I have a matrix struct on C# with the multiplications operations implemented without using SSE intrinsics. As I don't have access to the code at this very moment, I'll try to specify details as much as I can rather than copy/pasting the definition. I can edit the post in the morning to include relevant definitions if need be.
The struct has 16 floats defined as M11, M12, M13, ..., M43, M44' with the sequential layout specified: [StructLayout(LayoutKind.Sequential)]
The C++ function is declared with the attribute specification
[DllImport("cppCode.dll", EntryPoint = "MatrixMultiply", CallingConvention = CallingConvention::Cdecl]

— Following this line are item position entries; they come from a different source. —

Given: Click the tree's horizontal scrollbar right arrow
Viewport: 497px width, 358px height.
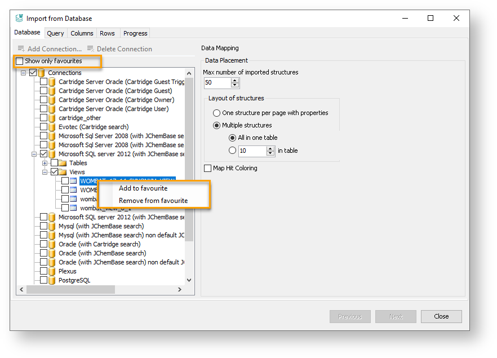Looking at the screenshot, I should (180, 290).
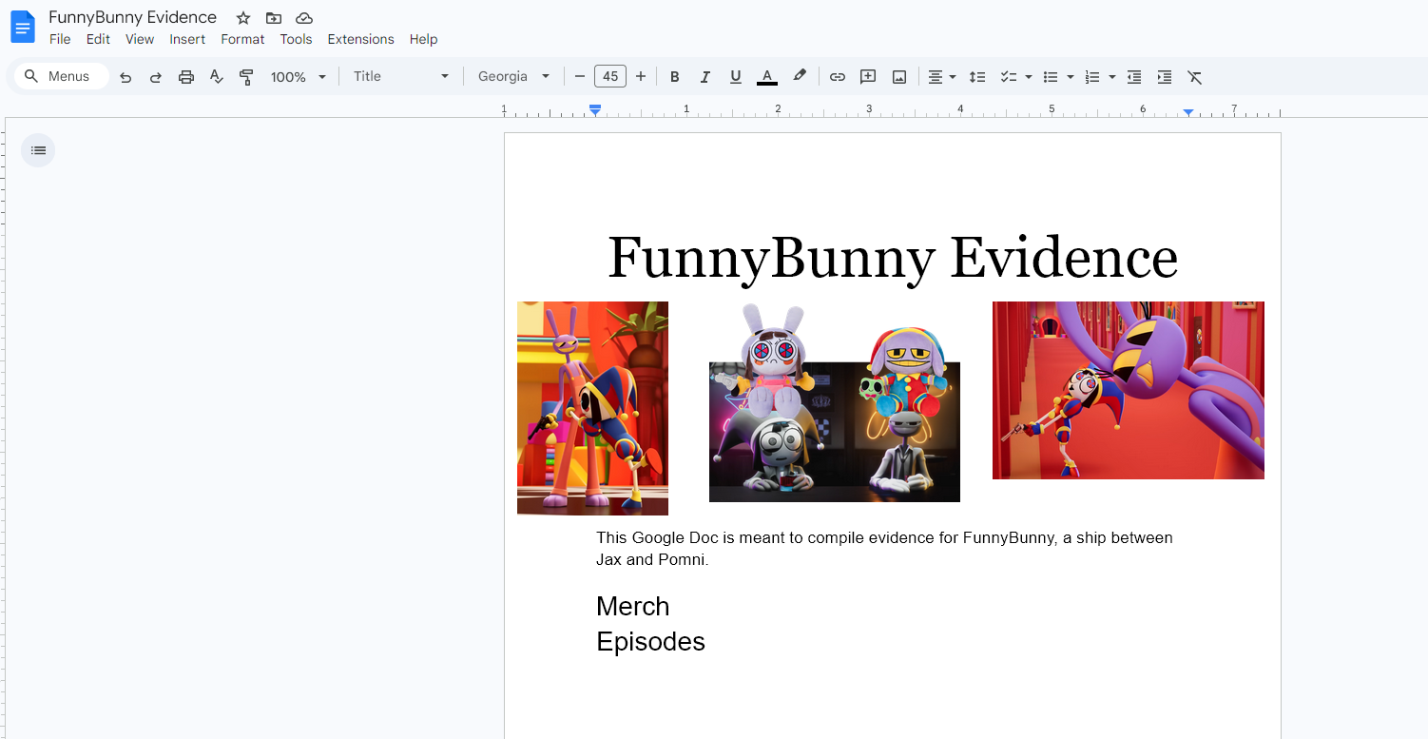Viewport: 1428px width, 739px height.
Task: Click the paint format roller icon
Action: click(246, 77)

I'm trying to make a call to a C++ function using P/Invoke for optimizing the multiplications. My question is about passing the parameters. As mentioned on MSDN, the cost is 10 to 30 cycles of CPU + marshalling if the type passed is not blittable.

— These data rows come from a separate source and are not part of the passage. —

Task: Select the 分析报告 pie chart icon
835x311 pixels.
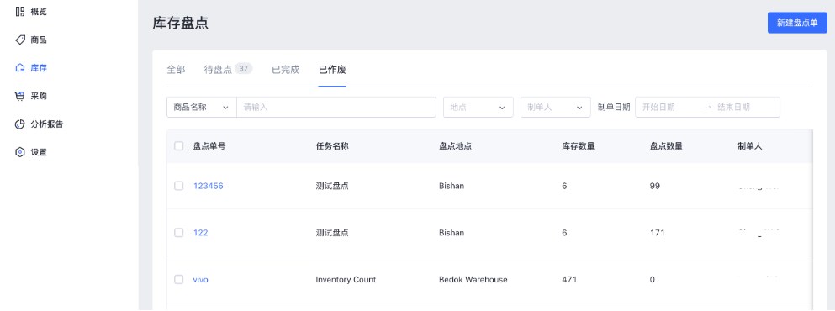Action: [x=20, y=124]
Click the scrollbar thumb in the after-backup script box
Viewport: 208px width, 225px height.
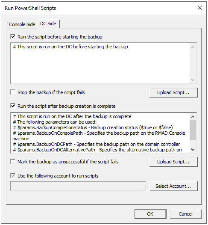point(193,130)
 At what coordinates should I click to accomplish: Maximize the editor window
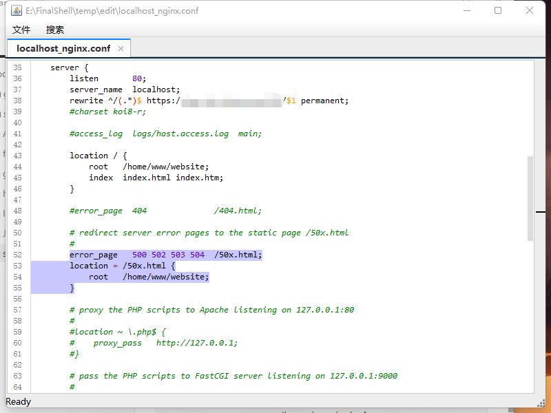(x=498, y=11)
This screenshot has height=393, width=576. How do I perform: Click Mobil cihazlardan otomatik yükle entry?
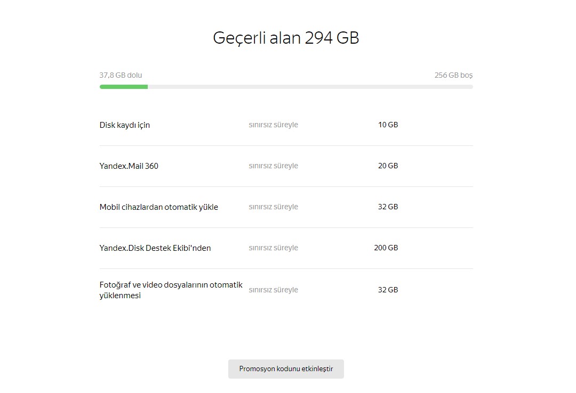(159, 207)
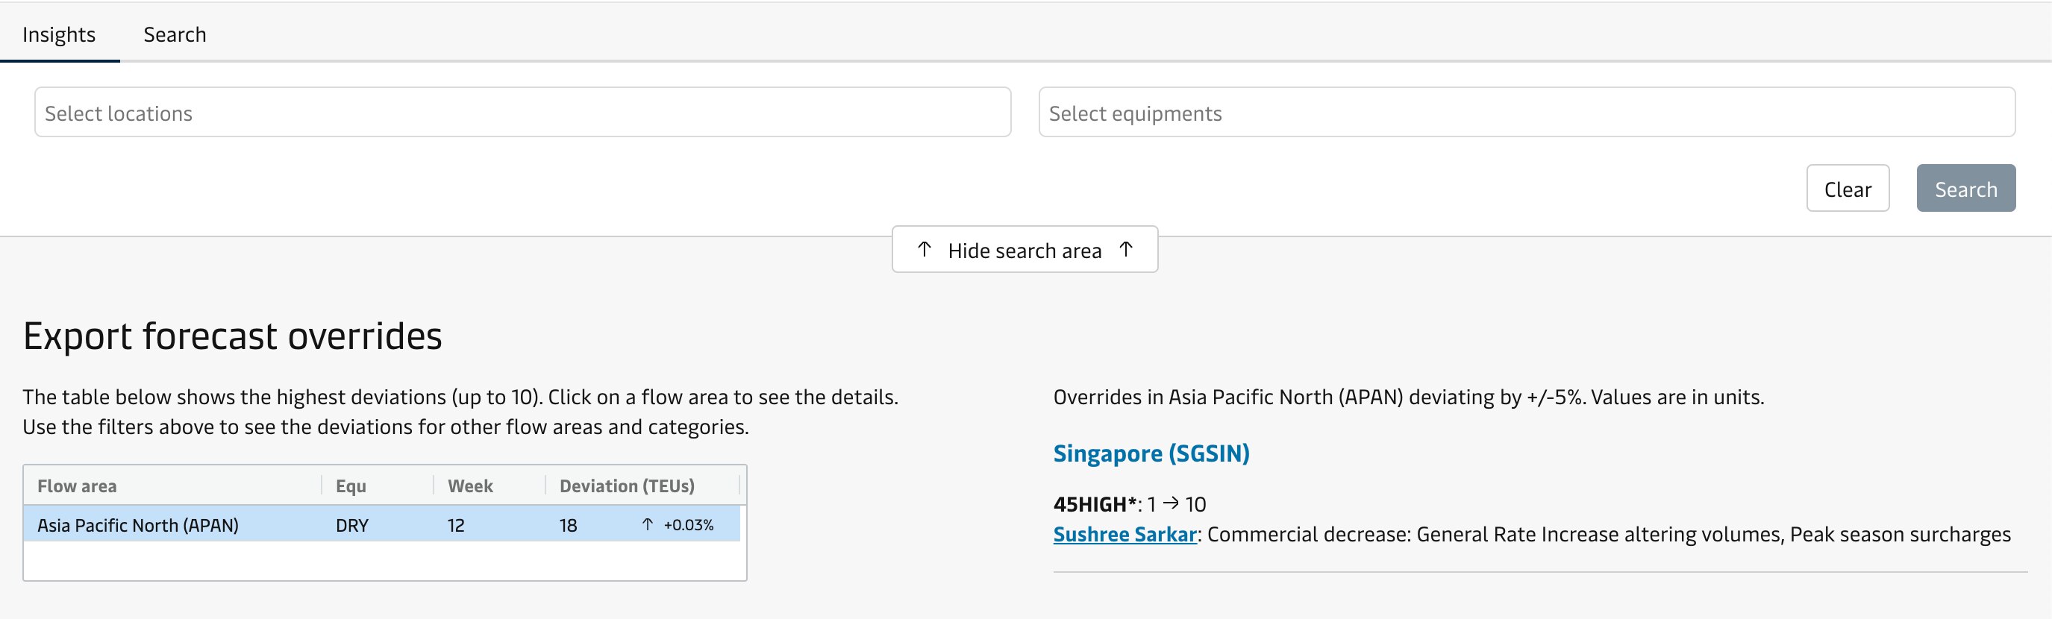Click the 45HIGH* equipment label
The image size is (2052, 619).
pyautogui.click(x=1095, y=504)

The function call on C# looks like
MatrixMultiply(ref matrix1, ref matrix2, out matrix_out);
and the C++ counterpart receives them with mat*, with mat being the matching C++ struct with 4x vec4s.
static extern void MatrixMultiply(mat* m1, mat* m2, mat* out) { *out = *m1 * *m2; }
When the calculations are profiled, the gain is quite minimal - a microsecond or two - on the average case. However, the worst case became worse, from 150us with C# multiplication to 400us with C++ multiplication, which leads me to think that the overhead for calling a function from the exported dll almost eliminates the gain from SSE instructions.
As I have limited familiarity with C#, I can't tell for sure what's going on. Am I doing something wrong? Is there a faster approach for C#/C++ communication in this particular case?